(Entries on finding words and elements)
[start]
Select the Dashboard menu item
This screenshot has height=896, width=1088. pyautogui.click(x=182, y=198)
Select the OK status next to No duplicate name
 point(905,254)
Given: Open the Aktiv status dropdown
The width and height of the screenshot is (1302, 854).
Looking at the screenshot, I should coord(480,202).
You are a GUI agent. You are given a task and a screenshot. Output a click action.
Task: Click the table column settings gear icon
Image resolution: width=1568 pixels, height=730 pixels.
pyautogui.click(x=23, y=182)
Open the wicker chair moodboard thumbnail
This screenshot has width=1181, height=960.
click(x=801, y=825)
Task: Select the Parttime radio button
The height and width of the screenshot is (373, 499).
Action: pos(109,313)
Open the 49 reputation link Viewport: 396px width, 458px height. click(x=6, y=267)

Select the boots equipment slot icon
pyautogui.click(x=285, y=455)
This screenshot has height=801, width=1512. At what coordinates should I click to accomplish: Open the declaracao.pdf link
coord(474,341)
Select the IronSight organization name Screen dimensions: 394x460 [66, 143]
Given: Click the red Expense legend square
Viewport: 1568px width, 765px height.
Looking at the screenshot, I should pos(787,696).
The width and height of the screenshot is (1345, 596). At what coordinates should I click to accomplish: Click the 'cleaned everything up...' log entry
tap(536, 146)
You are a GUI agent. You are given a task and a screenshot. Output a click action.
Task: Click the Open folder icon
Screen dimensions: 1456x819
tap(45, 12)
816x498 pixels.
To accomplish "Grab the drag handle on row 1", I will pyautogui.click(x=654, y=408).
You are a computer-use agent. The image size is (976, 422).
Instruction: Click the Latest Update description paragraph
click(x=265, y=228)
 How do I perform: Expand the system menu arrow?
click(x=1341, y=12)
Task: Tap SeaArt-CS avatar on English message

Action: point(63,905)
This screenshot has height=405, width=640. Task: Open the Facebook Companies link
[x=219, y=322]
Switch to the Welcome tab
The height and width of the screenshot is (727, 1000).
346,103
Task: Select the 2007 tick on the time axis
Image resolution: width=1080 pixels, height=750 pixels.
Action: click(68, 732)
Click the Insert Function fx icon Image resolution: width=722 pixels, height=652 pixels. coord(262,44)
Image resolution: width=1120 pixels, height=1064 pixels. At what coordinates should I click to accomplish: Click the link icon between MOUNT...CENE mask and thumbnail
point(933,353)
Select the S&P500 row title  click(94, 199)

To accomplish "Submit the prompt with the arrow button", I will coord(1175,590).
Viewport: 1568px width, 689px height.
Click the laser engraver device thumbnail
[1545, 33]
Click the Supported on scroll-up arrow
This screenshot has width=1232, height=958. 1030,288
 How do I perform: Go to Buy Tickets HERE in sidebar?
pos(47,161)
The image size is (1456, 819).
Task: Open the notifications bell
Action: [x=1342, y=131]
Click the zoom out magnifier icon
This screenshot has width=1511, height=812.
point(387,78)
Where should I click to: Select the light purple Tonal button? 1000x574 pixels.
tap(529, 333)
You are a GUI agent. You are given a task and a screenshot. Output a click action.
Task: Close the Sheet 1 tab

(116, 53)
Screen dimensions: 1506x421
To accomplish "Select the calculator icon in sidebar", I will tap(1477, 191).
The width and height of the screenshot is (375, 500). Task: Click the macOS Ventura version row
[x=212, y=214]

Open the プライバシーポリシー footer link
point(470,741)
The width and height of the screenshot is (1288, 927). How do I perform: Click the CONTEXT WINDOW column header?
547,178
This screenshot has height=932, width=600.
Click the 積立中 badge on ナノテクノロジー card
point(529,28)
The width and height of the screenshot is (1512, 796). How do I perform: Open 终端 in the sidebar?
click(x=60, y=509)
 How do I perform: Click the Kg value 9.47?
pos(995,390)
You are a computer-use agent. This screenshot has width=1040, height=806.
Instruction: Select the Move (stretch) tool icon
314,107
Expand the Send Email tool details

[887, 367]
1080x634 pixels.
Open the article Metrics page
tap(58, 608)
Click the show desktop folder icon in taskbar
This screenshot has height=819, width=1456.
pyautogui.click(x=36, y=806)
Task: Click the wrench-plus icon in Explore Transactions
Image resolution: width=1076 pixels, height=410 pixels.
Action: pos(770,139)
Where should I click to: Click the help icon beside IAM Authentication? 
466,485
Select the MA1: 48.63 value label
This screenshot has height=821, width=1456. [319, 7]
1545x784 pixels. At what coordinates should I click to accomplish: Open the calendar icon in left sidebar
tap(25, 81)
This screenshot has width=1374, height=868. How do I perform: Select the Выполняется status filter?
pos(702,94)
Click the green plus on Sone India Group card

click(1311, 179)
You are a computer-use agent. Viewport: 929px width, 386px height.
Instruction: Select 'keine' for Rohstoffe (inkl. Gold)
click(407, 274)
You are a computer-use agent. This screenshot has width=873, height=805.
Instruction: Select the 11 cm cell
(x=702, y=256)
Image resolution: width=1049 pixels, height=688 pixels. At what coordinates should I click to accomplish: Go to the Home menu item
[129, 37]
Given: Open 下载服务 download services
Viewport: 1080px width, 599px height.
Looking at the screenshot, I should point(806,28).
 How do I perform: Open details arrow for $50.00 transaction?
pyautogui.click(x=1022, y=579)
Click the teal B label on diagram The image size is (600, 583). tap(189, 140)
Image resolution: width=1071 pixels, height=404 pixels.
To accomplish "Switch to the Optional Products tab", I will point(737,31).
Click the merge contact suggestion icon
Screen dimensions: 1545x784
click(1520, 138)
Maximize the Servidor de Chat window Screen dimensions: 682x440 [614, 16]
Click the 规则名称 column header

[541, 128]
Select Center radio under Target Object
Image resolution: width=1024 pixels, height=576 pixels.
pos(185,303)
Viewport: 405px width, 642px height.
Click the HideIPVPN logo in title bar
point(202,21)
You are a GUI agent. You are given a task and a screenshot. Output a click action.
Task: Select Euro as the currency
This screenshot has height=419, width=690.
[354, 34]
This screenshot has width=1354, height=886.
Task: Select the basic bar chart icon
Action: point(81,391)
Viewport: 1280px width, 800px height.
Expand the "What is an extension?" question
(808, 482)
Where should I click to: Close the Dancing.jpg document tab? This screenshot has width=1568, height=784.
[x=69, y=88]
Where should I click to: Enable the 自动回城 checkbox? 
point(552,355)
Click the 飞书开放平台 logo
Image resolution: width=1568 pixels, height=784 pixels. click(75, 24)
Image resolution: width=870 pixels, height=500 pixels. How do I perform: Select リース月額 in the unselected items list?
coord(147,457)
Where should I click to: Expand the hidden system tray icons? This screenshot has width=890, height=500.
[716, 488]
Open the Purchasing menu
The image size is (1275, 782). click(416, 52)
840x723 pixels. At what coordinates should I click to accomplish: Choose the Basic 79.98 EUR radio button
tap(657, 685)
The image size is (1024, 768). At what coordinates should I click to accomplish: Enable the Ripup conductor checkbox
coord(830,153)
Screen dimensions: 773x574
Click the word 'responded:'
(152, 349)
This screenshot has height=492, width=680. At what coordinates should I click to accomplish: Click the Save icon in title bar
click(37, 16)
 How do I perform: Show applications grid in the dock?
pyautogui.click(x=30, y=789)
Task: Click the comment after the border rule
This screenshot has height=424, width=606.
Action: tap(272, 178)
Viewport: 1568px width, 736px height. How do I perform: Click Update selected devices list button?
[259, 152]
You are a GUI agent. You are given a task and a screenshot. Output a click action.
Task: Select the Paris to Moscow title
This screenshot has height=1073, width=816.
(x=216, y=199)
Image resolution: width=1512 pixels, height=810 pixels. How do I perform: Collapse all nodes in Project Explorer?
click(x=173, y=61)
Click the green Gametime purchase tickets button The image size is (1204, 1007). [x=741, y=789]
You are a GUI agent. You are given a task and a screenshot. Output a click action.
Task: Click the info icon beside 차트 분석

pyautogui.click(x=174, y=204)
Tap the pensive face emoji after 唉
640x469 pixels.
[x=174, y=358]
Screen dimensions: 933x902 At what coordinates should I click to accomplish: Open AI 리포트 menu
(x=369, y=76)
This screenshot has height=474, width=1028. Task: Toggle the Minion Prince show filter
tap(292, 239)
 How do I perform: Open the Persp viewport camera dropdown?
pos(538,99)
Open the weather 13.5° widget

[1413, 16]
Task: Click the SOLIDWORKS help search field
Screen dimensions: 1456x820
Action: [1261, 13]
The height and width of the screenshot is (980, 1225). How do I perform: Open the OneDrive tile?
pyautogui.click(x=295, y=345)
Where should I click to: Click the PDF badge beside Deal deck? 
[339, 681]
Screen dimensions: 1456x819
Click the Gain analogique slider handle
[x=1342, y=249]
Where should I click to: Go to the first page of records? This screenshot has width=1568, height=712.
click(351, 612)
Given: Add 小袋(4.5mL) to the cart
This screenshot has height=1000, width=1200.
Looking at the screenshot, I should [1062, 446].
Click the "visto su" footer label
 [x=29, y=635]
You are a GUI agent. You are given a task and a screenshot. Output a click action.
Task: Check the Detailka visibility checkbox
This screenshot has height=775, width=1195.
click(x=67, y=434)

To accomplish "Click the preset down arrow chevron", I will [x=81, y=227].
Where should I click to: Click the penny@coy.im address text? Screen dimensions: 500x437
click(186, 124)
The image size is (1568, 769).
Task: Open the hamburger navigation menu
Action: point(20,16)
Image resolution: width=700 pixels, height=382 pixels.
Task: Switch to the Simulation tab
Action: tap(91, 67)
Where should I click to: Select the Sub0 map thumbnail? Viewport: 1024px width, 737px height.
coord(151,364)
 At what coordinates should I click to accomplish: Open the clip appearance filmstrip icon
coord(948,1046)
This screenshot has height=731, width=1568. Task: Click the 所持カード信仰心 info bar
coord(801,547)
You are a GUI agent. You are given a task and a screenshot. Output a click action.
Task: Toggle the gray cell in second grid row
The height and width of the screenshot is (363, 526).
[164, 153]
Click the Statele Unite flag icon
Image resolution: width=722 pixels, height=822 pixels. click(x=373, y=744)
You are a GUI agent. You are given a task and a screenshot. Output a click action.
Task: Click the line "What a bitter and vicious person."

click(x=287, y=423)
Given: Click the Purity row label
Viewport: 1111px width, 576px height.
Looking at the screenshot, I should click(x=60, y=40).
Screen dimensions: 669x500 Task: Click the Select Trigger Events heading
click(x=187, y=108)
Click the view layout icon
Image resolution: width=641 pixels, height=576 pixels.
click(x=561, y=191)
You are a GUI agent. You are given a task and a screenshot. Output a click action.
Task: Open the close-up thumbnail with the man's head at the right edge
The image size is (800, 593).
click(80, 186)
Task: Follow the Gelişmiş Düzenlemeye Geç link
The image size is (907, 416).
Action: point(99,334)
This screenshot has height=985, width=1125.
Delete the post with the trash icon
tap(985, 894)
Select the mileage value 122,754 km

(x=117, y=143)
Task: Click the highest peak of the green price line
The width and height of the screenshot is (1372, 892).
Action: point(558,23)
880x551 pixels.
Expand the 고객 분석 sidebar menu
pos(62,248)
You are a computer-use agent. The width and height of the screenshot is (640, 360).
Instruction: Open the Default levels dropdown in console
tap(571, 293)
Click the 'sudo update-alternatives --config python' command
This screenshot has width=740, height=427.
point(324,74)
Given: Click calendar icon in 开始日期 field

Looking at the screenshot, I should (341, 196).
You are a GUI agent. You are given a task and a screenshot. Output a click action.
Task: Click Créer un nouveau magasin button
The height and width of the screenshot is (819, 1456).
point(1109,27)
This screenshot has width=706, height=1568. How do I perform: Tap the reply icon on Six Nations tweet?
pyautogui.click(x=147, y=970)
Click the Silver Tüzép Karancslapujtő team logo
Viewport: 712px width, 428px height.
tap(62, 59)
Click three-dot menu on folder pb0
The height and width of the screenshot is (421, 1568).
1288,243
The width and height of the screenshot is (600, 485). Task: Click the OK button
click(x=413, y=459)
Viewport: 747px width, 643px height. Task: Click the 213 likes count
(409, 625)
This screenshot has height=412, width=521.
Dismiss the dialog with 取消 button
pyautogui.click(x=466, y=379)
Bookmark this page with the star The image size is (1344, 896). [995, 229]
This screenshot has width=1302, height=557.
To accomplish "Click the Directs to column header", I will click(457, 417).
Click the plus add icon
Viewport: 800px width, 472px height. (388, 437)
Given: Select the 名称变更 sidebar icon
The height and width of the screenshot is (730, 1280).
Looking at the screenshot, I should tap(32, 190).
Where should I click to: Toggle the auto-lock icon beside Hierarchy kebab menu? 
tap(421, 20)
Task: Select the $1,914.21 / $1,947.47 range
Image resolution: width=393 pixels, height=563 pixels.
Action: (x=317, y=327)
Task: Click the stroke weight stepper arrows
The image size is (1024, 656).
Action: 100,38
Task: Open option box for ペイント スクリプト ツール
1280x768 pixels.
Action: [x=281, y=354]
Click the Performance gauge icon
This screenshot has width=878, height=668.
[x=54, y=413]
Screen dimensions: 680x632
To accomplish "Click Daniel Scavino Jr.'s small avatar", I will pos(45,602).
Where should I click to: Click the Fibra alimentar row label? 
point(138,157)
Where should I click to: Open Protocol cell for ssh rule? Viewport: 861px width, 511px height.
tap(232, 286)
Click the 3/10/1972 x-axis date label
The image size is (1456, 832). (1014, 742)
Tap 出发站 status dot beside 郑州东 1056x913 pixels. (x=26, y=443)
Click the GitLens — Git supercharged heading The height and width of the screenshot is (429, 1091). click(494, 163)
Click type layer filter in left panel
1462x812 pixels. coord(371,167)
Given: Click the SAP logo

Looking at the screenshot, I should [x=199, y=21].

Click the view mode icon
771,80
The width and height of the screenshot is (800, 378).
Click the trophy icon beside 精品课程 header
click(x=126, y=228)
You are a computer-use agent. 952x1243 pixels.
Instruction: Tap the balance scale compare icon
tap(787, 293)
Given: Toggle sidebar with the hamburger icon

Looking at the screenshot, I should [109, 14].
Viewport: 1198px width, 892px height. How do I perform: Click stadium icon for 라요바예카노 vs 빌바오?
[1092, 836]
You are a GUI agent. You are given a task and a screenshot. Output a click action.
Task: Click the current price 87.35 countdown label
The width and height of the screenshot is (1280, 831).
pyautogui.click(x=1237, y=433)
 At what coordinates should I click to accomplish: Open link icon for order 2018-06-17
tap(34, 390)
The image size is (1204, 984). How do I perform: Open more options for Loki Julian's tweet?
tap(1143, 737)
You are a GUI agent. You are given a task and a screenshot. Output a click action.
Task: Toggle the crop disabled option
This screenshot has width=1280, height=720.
[end]
* Requirement: Recast the data that opens with the line containing "Viewport: 405px width, 642px height." and closes with the line containing "click(x=173, y=61)", both included, as a JSON list of strings with one string per line and blank lines omitted.

* Complete answer:
[
  "Viewport: 405px width, 642px height.",
  "Click the HideIPVPN logo in title bar",
  "point(202,21)",
  "You are a GUI agent. You are given a task and a screenshot. Output a click action.",
  "Task: Select Euro as the currency",
  "This screenshot has height=419, width=690.",
  "[354, 34]",
  "This screenshot has width=1354, height=886.",
  "Task: Select the basic bar chart icon",
  "Action: point(81,391)",
  "Viewport: 1280px width, 800px height.",
  "Expand the \"What is an extension?\" question",
  "(808, 482)",
  "Where should I click to: Close the Dancing.jpg document tab? This screenshot has width=1568, height=784.",
  "[x=69, y=88]",
  "Where should I click to: Enable the 自动回城 checkbox? ",
  "point(552,355)",
  "Click the 飞书开放平台 logo",
  "Image resolution: width=1568 pixels, height=784 pixels. click(75, 24)",
  "Image resolution: width=870 pixels, height=500 pixels. How do I perform: Select リース月額 in the unselected items list?",
  "coord(147,457)",
  "Where should I click to: Expand the hidden system tray icons? This screenshot has width=890, height=500.",
  "[716, 488]",
  "Open the Purchasing menu",
  "The image size is (1275, 782). click(416, 52)",
  "840x723 pixels. At what coordinates should I click to accomplish: Choose the Basic 79.98 EUR radio button",
  "tap(657, 685)",
  "The image size is (1024, 768). At what coordinates should I click to accomplish: Enable the Ripup conductor checkbox",
  "coord(830,153)",
  "Screen dimensions: 773x574",
  "Click the word 'responded:'",
  "(152, 349)",
  "This screenshot has height=492, width=680. At what coordinates should I click to accomplish: Click the Save icon in title bar",
  "click(37, 16)",
  " How do I perform: Show applications grid in the dock?",
  "pyautogui.click(x=30, y=789)",
  "Task: Click the comment after the border rule",
  "This screenshot has height=424, width=606.",
  "Action: tap(272, 178)",
  "Viewport: 1568px width, 736px height. How do I perform: Click Update selected devices list button?",
  "[259, 152]",
  "You are a GUI agent. You are given a task and a screenshot. Output a click action.",
  "Task: Select the Paris to Moscow title",
  "This screenshot has height=1073, width=816.",
  "(x=216, y=199)",
  "Image resolution: width=1512 pixels, height=810 pixels. How do I perform: Collapse all nodes in Project Explorer?",
  "click(x=173, y=61)"
]